Ich möchte auf eine Digitalkamera umsteigen, nachdem ich immer mehr Fotos in digitaler Form brauche. Verschiedene habe ich auch schon probiert. Alerdings haben mich da nur die digitalen SLRs begeistern können. Alle anderen waren mir zu langsam. Da mir die SLRs noch zu teuer sind, suche ich jetzt nach einer preiswerteren Alternative.

 Mir geht es darum, daß ich nicht ewig warten muß, bis ein Bild gespeichert ist, sondern die Kamera so schnell wie möglich wieder bereit ist. Außerdem sollte sie recht schnell fokusieren. Schön wäre es auch, wenn ich manche Sachen manuell einstellen könnte. Und obendrauf sollten die Bilder qualitätsmäßig auch noch ok sein. Gibts so was?

 Es muß auch nicht das neuste Modell sein und ich brauche auch nicht extrem viele Megapixel, da ich das meiste fürs Web brauche (3 MP wären aber schon das mindeste ). Eigentlich wollte ich nicht wesentlich mehr als 200 € ausgeben. Ach ja, die Kamera sollte auch nicht zu klein sein, damit die Bedienung nicht so fummelig ist. Kann mir da jemand was empfehlen?

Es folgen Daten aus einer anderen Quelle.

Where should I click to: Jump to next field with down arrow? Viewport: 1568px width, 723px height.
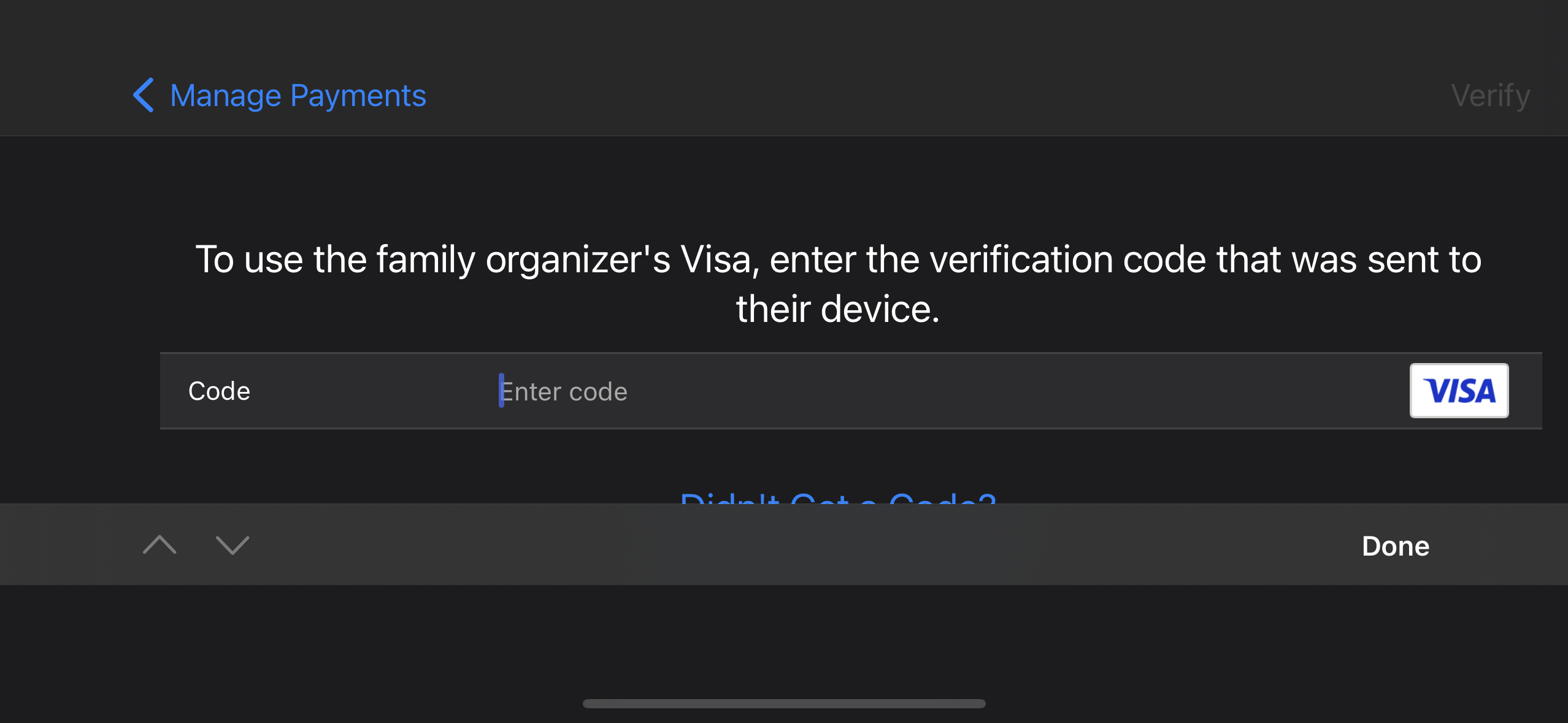point(233,545)
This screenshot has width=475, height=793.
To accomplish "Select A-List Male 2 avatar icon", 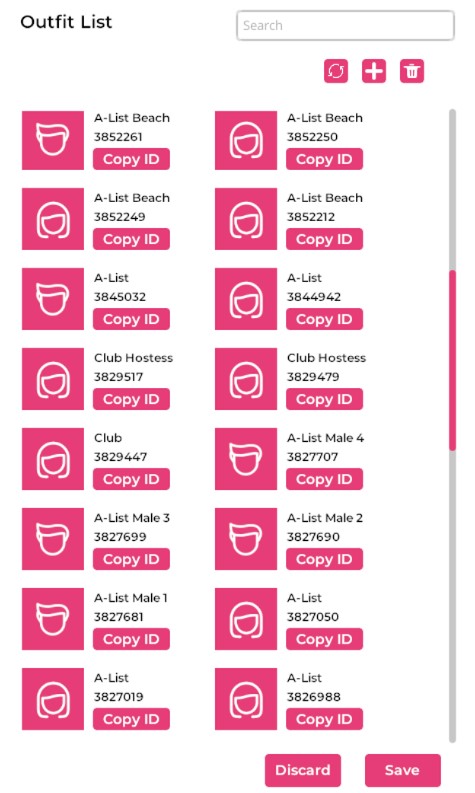I will point(246,539).
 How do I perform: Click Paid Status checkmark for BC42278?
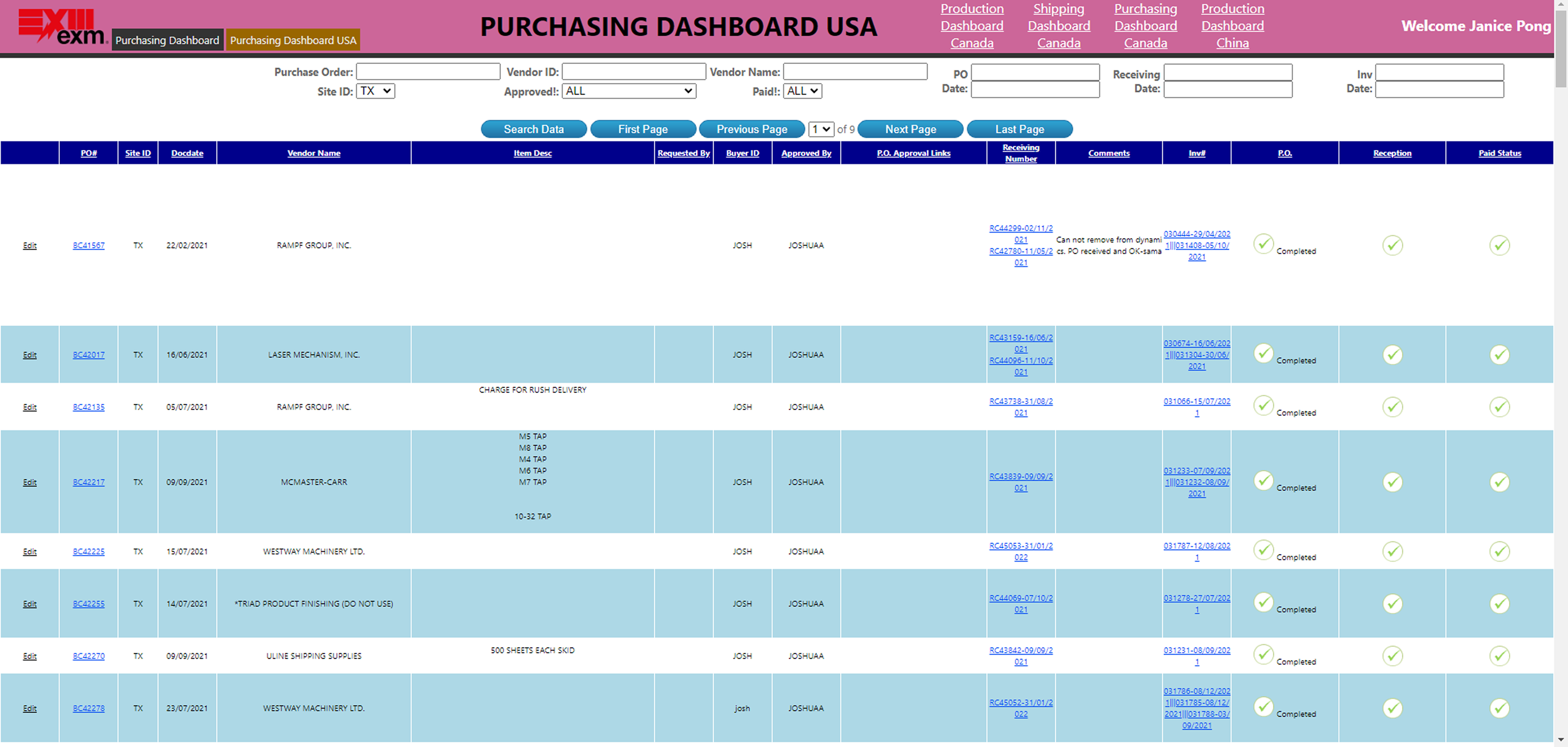tap(1499, 709)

  Sicher, ich habe auch schon einige Test gelesen, aber es geht doch nichts über Erfahrungsberichte...

   Schon mal Danke!


----------



## Receiver (2. März 2005)

Also das Wort "Reaktionsschnell" bedeutet eigentlich, dass die Kamera nen schnellen Autofokus hast. Soll heißen: Du siehst ein Motiv, drückst ab, und Du hast das Foto im Kasten.

Zum Thema "Schnelle Bildspeicherung":

Wie lange die Kamera braucht um ein Bild zu speichern, so dass sie wieder einsatzfähig ist hängt im wesentlichen davon ab, wie groß die Datei ist die die Kamera zu speichern hat (das hängt dann wiederum von der Auflösung ab), von der Speichergeschwindigkeit der Kamera selbst, und von der Speicherkarte.
In Deinem Preissegment wirst Du aber vielleicht nicht die riesen Auswahl haben, was jetzt die Speichergeschwindigkeit der Kamera angeht.

An Deiner Stelle würde ich mir ne solide Kamera zulegen, und sie mir vielleicht mal demonstrieren lassen. Also: Foto machen, und dann mal gucken wie lang die Kamera braucht, bis das Bild aufm Chip ist...


----------